Instructions to follow
List every poster in the forum thread about chlorides in muriate of potash, with the date shown for each post.

# Chlorides in 0-0-60 Muriate of Potash



## OKC Lush (May 20, 2020)

Time and time again I hear that it is preferable to use 0-0-50 Sulfate of Potash instead of 0-0-60 Muriate of Potash because the latter is harsh on the soil due to chlorides. I plan to spread 6 lbs of potash to my Bermuda over the next couple of years, with multiple applications of 1 lb potash per 1,000.

I'm hoping to find some more information that help people like me who are struggling to decide between 0-0-50 and 0-0-60 to raise Potassium levels. I have no idea how to quantify the effects of chlorides at these quantities and the time period of which they might reside in the soil.

The cheaper option is 0-0-60 Muriate of Potash, which is Potassium chloride (KCl). What actually happens to the KCl molecule once it enters the soil? Do the chlorides eventually leach away or do they continue building up over time?

Yes I know that I am overthinking this, but that's half the fun.

Thanks!


----------



## Ridgerunner (May 16, 2017)

Although plants do use chloride, the amount is so small that (like Nickel) it is not listed as a monitored nutrient, not even as a micro-nutrient. The amount used by the plant is easily supplied through natural rainfall. Sulfate, on the other hand, is used in amounts that are only exceeded in importance by NP and K and there is no known toxic level. Depending on the method used to measure it, recommended sulfate levels fall between 15 and 60 ppm. Necessary chloride levels are so low, that I've never seen it quantified (but I haven't looked that hard).
Chloride is an anion, so much of it can leach below the root zone, however, as an anion it can also combine with cations, particularly with Ca.
Nearly all fertilizers are salts and chloride salts are particularly high on the salt index. Salts are not good as they create conditions that interfere with water movement and uptake by plants. The most common method for monitoring soil salt levels is by testing for soluble salts (EC- electrical conductivity test- Some labs include it in their "complete" soil analysis tests) and avoiding detrimental levels above 2.0 dS/m depending on the turf type.
Chloride accumulation in plants can become toxic.
Recommended max levels for chloride is 100 ppm with 350+ being considered deadly for most plants. If your EC (soluble salts) are high, then you might want to test for chloride to see if that's the likely source. Labs can test for chloride for a charge of around $10.
For almost all lawns, using potassium chloride is not likely to become a problem, but then where is you plant getting it's Sulfate?


----------



## HoosierLawnGnome (Sep 28, 2017)

The issue with chlorides is they are much harsher on a soil's microbiology. They kill it more easily.

Exercise data
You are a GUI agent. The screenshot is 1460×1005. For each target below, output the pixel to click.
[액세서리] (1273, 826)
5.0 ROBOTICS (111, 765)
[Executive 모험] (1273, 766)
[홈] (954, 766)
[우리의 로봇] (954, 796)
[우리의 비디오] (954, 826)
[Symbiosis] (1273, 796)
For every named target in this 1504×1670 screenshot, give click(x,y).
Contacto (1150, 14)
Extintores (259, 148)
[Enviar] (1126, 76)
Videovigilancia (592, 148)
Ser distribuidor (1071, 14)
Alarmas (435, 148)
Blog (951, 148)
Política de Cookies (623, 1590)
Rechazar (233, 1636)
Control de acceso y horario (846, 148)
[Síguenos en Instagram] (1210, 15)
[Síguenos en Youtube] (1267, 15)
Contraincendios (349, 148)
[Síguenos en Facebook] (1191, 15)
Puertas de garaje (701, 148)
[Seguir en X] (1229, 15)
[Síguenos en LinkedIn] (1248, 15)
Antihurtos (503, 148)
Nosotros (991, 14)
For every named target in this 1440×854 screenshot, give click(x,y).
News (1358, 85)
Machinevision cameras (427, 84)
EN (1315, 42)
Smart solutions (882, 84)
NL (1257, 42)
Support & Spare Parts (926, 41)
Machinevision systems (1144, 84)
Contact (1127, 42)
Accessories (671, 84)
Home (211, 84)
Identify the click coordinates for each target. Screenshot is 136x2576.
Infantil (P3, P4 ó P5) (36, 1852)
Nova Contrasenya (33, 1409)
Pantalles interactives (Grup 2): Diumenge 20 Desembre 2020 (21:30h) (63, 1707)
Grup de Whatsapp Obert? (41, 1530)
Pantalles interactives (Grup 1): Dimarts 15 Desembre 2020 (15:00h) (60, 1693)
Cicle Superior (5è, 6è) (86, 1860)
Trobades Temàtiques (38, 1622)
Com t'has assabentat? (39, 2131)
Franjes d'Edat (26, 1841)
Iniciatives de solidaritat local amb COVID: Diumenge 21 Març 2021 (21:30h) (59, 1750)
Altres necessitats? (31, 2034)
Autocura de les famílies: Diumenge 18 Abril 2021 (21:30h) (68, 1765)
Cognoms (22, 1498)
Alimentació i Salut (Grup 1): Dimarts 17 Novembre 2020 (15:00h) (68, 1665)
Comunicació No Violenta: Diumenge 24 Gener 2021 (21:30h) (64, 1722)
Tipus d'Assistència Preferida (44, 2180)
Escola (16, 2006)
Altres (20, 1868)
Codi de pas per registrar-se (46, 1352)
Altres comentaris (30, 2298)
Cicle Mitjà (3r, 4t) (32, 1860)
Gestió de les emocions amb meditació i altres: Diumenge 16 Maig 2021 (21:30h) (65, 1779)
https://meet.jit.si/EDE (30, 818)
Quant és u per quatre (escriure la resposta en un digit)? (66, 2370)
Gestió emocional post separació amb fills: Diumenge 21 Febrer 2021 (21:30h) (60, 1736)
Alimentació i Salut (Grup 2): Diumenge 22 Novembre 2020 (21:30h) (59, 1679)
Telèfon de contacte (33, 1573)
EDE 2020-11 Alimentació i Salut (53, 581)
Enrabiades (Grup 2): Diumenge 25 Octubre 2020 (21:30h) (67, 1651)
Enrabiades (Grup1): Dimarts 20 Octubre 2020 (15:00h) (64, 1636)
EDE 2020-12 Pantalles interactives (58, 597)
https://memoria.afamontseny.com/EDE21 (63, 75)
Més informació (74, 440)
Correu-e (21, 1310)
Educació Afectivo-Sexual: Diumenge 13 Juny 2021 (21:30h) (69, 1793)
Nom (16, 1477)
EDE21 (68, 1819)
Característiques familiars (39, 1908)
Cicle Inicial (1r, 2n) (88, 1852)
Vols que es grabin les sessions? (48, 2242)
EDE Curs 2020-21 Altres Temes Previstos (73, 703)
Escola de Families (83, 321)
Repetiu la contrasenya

Answer to this problem
- OKC Lush (May 20, 2020)
- Ridgerunner (May 16, 2017)
- HoosierLawnGnome (Sep 28, 2017)